■ **WHAT IS REQUIRED**: Present the records as a numbered list, leaving out blank lines, from the first line through the line containing "This screenshot has height=461, width=750.", both included.

Data pulled from a collection
○ ○ ○

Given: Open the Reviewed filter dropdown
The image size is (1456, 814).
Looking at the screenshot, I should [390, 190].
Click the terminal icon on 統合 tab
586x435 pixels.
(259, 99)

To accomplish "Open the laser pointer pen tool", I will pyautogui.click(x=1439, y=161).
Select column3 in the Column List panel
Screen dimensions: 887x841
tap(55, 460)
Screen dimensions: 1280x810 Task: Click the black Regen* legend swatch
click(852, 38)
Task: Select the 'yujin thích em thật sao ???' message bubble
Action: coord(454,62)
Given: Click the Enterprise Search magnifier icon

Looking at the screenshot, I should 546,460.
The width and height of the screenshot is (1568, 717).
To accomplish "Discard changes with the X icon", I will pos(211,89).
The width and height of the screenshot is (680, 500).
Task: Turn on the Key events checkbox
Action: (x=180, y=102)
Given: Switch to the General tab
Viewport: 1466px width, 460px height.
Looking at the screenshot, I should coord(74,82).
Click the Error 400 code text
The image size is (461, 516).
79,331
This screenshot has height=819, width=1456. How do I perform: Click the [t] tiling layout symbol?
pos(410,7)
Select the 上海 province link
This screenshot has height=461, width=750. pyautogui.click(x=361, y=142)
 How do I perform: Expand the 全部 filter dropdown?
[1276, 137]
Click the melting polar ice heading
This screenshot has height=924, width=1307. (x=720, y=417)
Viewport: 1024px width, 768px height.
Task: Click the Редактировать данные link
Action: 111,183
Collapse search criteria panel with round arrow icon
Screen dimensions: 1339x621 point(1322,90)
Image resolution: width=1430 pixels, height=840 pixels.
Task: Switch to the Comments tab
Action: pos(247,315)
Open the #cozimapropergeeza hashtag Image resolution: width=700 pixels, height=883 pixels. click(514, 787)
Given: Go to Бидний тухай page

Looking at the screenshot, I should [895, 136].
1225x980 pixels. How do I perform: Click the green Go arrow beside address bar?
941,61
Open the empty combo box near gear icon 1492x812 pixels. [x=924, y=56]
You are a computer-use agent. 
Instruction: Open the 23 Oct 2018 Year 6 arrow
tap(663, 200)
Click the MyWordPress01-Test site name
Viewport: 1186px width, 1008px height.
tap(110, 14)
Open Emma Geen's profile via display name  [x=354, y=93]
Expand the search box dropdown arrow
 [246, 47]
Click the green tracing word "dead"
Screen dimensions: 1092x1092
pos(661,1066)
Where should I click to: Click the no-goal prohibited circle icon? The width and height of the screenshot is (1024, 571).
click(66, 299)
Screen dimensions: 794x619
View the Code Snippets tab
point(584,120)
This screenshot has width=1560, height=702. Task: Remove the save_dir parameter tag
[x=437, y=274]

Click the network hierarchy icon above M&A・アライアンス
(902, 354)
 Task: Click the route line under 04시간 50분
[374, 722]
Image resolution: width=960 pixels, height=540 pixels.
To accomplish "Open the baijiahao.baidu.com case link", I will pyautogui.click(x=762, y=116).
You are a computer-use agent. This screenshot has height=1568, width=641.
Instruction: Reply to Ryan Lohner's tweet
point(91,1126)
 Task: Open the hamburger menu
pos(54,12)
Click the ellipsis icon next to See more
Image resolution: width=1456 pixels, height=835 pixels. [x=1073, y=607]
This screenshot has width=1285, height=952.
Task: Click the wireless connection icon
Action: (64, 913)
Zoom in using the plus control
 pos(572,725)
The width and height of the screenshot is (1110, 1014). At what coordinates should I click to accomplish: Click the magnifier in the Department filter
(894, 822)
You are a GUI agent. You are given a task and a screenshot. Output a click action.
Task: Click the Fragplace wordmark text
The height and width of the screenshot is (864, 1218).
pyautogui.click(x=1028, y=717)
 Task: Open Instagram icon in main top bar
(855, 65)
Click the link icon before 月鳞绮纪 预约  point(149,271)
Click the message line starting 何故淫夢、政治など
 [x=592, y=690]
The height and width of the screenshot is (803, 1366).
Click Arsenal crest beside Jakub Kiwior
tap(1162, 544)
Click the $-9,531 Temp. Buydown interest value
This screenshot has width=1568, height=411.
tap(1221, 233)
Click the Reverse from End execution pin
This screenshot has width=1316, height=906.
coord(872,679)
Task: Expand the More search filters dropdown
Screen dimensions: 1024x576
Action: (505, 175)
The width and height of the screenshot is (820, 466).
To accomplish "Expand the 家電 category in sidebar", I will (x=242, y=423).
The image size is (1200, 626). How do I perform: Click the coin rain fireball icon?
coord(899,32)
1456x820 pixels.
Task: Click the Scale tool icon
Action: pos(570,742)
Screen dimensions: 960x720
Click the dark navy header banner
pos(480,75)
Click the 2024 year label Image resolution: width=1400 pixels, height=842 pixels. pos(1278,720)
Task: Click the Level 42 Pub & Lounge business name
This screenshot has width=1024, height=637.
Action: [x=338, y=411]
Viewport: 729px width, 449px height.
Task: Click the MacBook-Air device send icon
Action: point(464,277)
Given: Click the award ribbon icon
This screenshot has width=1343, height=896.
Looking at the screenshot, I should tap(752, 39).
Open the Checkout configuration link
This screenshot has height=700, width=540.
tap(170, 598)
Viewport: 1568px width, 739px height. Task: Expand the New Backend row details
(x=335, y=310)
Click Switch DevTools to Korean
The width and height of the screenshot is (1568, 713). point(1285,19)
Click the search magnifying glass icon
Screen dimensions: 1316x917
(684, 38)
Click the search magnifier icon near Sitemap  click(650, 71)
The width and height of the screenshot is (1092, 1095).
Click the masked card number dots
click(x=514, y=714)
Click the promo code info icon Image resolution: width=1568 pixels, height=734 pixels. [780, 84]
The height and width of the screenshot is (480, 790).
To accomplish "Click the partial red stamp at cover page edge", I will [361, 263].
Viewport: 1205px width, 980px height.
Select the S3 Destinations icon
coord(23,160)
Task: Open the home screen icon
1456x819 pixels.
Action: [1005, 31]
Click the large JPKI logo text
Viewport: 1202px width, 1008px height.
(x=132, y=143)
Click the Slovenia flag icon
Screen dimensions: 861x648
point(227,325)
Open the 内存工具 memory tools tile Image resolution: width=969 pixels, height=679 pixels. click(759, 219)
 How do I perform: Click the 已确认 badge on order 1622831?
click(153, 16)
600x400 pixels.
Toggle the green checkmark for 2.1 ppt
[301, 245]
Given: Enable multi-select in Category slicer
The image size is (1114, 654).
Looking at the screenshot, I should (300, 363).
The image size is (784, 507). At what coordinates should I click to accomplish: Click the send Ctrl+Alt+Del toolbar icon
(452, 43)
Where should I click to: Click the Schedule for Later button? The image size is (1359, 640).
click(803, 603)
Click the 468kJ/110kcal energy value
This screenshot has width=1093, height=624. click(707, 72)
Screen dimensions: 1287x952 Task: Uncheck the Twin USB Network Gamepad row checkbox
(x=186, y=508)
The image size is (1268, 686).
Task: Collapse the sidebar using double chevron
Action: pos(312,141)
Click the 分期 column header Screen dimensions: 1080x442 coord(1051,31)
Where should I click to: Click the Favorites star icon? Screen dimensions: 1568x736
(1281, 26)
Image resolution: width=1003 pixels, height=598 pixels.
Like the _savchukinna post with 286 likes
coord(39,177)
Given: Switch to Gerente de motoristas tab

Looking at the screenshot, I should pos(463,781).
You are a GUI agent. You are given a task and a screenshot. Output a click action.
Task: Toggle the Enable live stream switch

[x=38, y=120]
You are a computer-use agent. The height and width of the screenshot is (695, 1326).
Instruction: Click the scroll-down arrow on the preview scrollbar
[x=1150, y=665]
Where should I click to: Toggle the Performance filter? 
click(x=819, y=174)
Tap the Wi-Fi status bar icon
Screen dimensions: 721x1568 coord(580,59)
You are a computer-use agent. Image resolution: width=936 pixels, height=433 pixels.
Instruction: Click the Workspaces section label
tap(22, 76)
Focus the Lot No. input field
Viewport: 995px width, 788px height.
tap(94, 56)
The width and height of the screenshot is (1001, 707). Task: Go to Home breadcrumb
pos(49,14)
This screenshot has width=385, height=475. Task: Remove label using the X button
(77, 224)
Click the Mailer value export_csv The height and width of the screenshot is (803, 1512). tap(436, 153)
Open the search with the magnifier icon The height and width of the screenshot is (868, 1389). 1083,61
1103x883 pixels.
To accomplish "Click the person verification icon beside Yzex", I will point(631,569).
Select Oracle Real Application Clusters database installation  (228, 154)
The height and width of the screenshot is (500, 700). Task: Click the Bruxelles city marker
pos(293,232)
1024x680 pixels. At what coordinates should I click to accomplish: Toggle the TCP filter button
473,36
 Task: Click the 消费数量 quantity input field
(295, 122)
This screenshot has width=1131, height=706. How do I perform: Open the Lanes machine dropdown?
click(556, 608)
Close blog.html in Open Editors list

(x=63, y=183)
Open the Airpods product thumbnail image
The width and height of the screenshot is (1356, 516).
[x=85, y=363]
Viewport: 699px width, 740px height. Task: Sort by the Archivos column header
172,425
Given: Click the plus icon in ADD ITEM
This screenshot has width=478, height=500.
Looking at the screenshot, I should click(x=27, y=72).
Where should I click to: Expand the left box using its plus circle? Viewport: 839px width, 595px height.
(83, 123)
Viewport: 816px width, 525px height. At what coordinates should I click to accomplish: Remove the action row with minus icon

○ ○ ○

■ **SOLUTION**:
1. Given: Open the Reviewed filter dropdown
2. The image size is (1456, 814).
3. Looking at the screenshot, I should [390, 190].
4. Click the terminal icon on 統合 tab
5. 586x435 pixels.
6. (259, 99)
7. To accomplish "Open the laser pointer pen tool", I will pyautogui.click(x=1439, y=161).
8. Select column3 in the Column List panel
9. Screen dimensions: 887x841
10. tap(55, 460)
11. Screen dimensions: 1280x810 Task: Click the black Regen* legend swatch
12. click(852, 38)
13. Task: Select the 'yujin thích em thật sao ???' message bubble
14. Action: coord(454,62)
15. Given: Click the Enterprise Search magnifier icon
16. Looking at the screenshot, I should 546,460.
17. The width and height of the screenshot is (1568, 717).
18. To accomplish "Discard changes with the X icon", I will pos(211,89).
19. The width and height of the screenshot is (680, 500).
20. Task: Turn on the Key events checkbox
21. Action: (x=180, y=102)
22. Given: Switch to the General tab
23. Viewport: 1466px width, 460px height.
24. Looking at the screenshot, I should coord(74,82).
25. Click the Error 400 code text
26. The image size is (461, 516).
27. 79,331
28. This screenshot has height=819, width=1456. How do I perform: Click the [t] tiling layout symbol?
29. pos(410,7)
30. Select the 上海 province link
31. This screenshot has height=461, width=750. pyautogui.click(x=361, y=142)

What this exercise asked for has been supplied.